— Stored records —
^^^^^^^^^^^^^^^^

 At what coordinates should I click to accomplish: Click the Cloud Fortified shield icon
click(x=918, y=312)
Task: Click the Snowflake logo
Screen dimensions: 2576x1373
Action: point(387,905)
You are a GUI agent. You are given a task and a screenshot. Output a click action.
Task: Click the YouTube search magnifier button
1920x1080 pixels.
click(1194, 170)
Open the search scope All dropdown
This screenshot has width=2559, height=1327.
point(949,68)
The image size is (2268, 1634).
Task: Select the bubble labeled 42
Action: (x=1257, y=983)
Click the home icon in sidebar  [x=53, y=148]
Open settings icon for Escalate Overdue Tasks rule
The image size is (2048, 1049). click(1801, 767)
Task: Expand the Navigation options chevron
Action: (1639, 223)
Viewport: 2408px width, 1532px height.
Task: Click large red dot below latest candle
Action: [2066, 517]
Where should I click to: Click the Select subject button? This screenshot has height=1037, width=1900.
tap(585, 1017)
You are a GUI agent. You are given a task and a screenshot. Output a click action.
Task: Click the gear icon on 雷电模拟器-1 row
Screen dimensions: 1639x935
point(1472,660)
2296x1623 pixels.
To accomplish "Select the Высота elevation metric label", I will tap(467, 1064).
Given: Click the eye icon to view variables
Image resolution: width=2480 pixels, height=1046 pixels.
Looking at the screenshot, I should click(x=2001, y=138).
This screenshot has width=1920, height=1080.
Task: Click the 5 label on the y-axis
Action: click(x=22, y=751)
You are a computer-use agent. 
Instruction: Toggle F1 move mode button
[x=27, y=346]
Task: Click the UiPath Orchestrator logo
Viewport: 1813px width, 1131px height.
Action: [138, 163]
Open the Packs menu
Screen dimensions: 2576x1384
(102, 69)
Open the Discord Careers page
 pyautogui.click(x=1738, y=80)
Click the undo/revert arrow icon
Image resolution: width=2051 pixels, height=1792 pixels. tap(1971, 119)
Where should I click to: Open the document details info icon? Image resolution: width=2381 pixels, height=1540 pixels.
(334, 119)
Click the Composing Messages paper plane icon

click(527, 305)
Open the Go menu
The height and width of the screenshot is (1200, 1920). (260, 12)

^^^^^^^^^^^^^^^^

— Task goal —
An exact copy of every line above is what this asks for.

— Exercise solution —
 At what coordinates should I click to accomplish: Click the Cloud Fortified shield icon
click(x=918, y=312)
Task: Click the Snowflake logo
Screen dimensions: 2576x1373
Action: point(387,905)
You are a GUI agent. You are given a task and a screenshot. Output a click action.
Task: Click the YouTube search magnifier button
1920x1080 pixels.
click(1194, 170)
Open the search scope All dropdown
This screenshot has width=2559, height=1327.
point(949,68)
The image size is (2268, 1634).
Task: Select the bubble labeled 42
Action: (x=1257, y=983)
Click the home icon in sidebar  [x=53, y=148]
Open settings icon for Escalate Overdue Tasks rule
The image size is (2048, 1049). click(1801, 767)
Task: Expand the Navigation options chevron
Action: (1639, 223)
Viewport: 2408px width, 1532px height.
Task: Click large red dot below latest candle
Action: [2066, 517]
Where should I click to: Click the Select subject button? This screenshot has height=1037, width=1900.
tap(585, 1017)
You are a GUI agent. You are given a task and a screenshot. Output a click action.
Task: Click the gear icon on 雷电模拟器-1 row
Screen dimensions: 1639x935
point(1472,660)
2296x1623 pixels.
To accomplish "Select the Высота elevation metric label", I will tap(467, 1064).
Given: Click the eye icon to view variables
Image resolution: width=2480 pixels, height=1046 pixels.
Looking at the screenshot, I should click(x=2001, y=138).
This screenshot has width=1920, height=1080.
Task: Click the 5 label on the y-axis
Action: click(x=22, y=751)
You are a computer-use agent. 
Instruction: Toggle F1 move mode button
[x=27, y=346]
Task: Click the UiPath Orchestrator logo
Viewport: 1813px width, 1131px height.
Action: [138, 163]
Open the Packs menu
Screen dimensions: 2576x1384
(102, 69)
Open the Discord Careers page
 pyautogui.click(x=1738, y=80)
Click the undo/revert arrow icon
Image resolution: width=2051 pixels, height=1792 pixels. tap(1971, 119)
Where should I click to: Open the document details info icon? Image resolution: width=2381 pixels, height=1540 pixels.
(334, 119)
Click the Composing Messages paper plane icon

click(527, 305)
Open the Go menu
The height and width of the screenshot is (1200, 1920). (260, 12)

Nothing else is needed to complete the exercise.